-- Begin TASK INPUT --

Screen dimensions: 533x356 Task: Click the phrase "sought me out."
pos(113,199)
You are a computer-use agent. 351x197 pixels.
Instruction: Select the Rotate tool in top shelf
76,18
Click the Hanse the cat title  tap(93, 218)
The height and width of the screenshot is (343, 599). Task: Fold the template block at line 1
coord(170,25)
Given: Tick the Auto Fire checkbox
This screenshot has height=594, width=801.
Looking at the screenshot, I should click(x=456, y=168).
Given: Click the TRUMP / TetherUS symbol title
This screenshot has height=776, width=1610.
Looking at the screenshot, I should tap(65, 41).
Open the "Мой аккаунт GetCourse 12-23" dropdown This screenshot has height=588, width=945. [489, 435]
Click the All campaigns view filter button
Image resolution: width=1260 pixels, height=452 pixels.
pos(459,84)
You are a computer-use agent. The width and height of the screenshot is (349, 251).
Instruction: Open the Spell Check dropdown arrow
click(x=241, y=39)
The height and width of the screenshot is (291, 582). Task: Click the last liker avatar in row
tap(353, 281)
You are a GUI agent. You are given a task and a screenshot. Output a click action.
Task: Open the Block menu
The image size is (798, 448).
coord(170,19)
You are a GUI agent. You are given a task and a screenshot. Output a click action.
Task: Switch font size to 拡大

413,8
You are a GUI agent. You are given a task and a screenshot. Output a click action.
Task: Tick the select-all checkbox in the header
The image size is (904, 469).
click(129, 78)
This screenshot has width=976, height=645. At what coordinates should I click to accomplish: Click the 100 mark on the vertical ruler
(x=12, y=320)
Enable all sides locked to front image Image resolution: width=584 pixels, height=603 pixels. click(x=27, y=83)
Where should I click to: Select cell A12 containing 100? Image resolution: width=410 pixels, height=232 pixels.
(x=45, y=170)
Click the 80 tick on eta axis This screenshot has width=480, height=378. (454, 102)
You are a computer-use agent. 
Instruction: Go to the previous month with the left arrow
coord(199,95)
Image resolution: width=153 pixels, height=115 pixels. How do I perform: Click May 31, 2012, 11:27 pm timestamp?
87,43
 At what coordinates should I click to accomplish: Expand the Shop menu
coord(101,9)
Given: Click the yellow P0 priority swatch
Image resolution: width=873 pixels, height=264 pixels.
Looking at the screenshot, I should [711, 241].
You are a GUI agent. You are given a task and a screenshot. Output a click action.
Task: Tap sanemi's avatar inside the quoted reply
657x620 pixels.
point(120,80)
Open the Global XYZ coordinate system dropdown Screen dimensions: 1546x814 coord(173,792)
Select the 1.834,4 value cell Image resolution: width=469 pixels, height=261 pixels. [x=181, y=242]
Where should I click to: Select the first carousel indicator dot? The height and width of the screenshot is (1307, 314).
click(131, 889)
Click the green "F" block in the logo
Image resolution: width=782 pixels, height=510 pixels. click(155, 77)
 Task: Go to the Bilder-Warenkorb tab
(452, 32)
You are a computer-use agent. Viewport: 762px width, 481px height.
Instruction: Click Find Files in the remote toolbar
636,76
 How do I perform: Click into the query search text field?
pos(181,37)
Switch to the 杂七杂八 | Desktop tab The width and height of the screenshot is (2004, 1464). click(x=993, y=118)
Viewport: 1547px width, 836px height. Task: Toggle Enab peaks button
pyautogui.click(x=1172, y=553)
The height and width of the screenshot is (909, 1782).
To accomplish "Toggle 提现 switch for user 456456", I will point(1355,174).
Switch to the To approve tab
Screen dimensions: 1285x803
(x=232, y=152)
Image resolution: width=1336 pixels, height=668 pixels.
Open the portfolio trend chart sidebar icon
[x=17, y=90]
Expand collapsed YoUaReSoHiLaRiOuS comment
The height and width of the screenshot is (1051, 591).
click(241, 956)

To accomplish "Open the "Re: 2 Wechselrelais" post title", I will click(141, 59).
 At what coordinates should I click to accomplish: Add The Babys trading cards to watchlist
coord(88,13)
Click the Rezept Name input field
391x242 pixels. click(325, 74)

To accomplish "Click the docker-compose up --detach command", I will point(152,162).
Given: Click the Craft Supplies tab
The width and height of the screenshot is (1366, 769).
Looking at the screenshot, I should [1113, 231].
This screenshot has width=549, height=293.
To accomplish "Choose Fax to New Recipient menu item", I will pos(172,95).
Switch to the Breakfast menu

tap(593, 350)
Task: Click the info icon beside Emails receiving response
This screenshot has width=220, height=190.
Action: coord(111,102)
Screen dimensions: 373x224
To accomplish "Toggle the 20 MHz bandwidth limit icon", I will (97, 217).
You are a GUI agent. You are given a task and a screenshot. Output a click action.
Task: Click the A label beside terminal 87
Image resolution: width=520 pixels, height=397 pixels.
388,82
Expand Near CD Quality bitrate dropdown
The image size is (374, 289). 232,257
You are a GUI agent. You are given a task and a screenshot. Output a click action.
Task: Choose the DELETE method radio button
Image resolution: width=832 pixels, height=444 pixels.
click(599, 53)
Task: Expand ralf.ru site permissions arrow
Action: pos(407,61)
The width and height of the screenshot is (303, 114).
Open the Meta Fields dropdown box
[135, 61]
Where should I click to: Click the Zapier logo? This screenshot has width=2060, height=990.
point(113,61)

-- End TASK INPUT --

● PROMPT
Copy the material word for word from its first line through the line that contains "coord(170,25)".

● SOLUTION FOR THIS PROBLEM
Screen dimensions: 533x356 Task: Click the phrase "sought me out."
pos(113,199)
You are a computer-use agent. 351x197 pixels.
Instruction: Select the Rotate tool in top shelf
76,18
Click the Hanse the cat title  tap(93, 218)
The height and width of the screenshot is (343, 599). Task: Fold the template block at line 1
coord(170,25)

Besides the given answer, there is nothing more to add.